Banks have pulled back significantly on CRE loans, including multifamily. Private equity, insurance companies, CMBS, and other sources

There are other sources. “When talking about stabilized assets, we still have Fannie and Freddie,” Don King, executive vice president of Walker & Dunlop, tells GlobeSt.com. “They didn’t reach their caps last year. They’re doing their job of providing that counter-cyclical capital. From a market share standpoint, Fannie and Freddie are doing more of that than anyone else.”

But there are other government-related options. One is Federal Housing Administration loans. Part of the Department of Housing and Urban Development, FHA works with lenders to insure loans for more favorable financial terms.

One thing FHA loans aren’t is fast, as the process takes much longer for a stabilized asset. But where FHA-backed loans can be particularly helpful is in meeting the needs of construction.

King notes that banks “have pulled back on the construction side.”
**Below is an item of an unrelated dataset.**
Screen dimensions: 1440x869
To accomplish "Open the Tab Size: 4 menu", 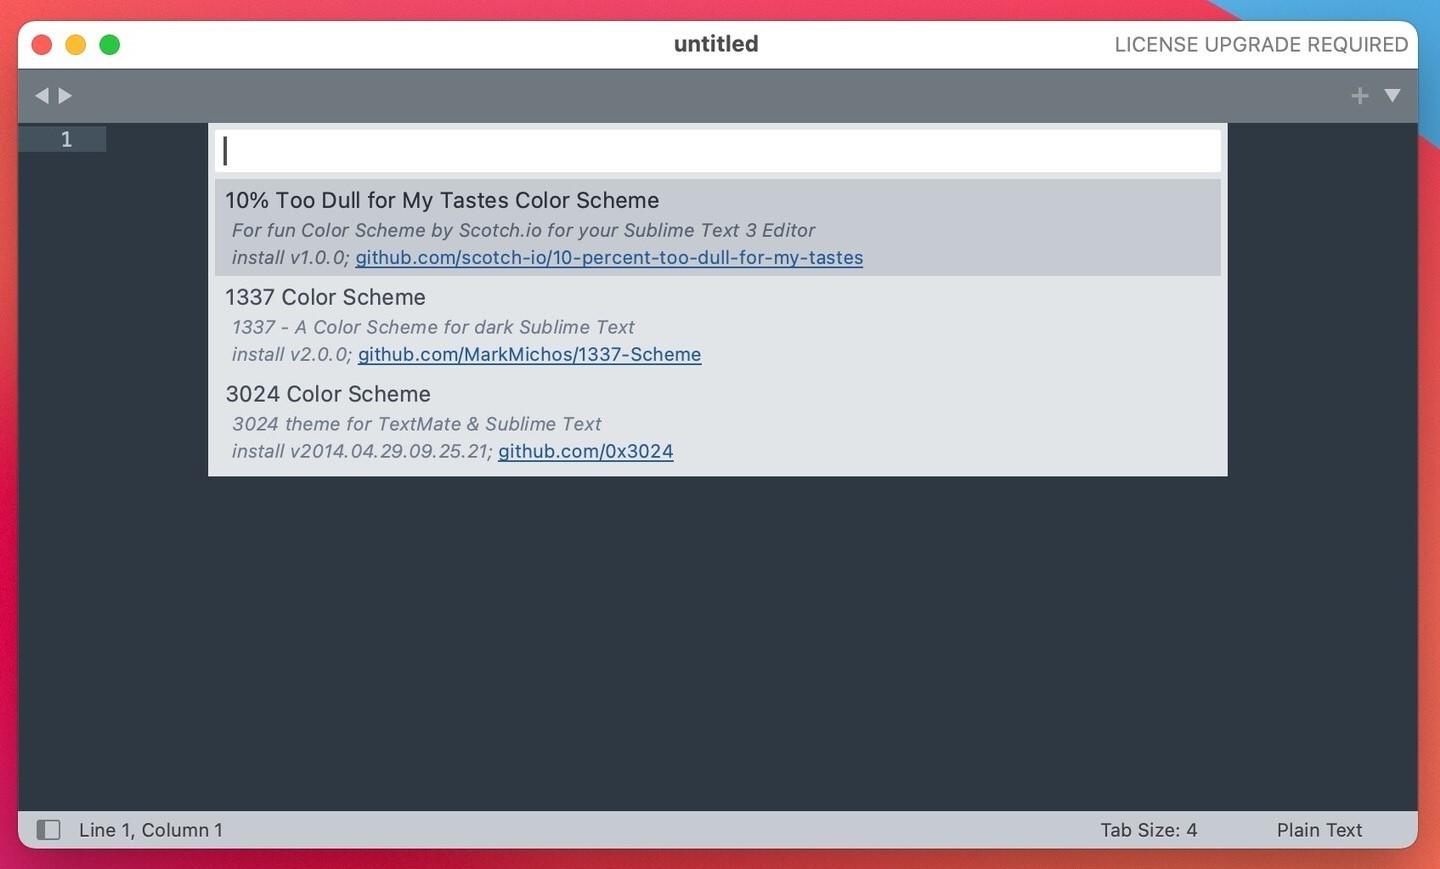I will pos(1148,830).
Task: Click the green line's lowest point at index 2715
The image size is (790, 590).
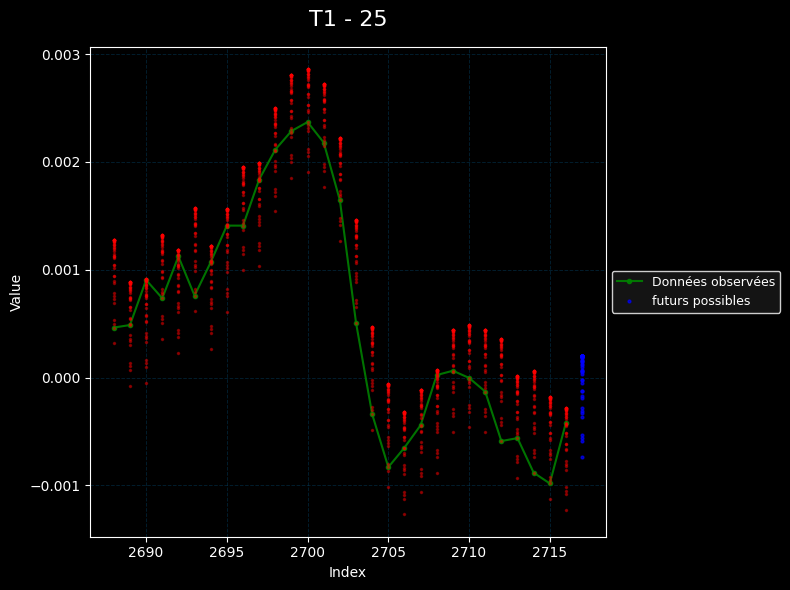Action: point(550,483)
“The larger national banks, they’re still doing construction loans, but they’re super selective,” he says. “They’ve gone from 60%, 65% loan to cost to 50%, and that’s for their good customers.”

Finance companies and private equity are filling the gap. Unfortunately, those rates can be stiff. An FHA construction loan is still in the low 6s. It’s still not fast. The time to process is “somewhere between 9 and 15 months,” says King, depending on whether full plans are already available.

Again, as insured loans, going the FHA route does mean finding a bank that will process it, and that takes some work these days. Last year, Walker & Dunlop did $750 million in loans with local and regional banks.

“There were 38 loans that we did, where we were the mortgage banker,” King says. “Of those 38 loans, there were 34 separate sources. We’re really earning our money, turning over many stones to match capital.”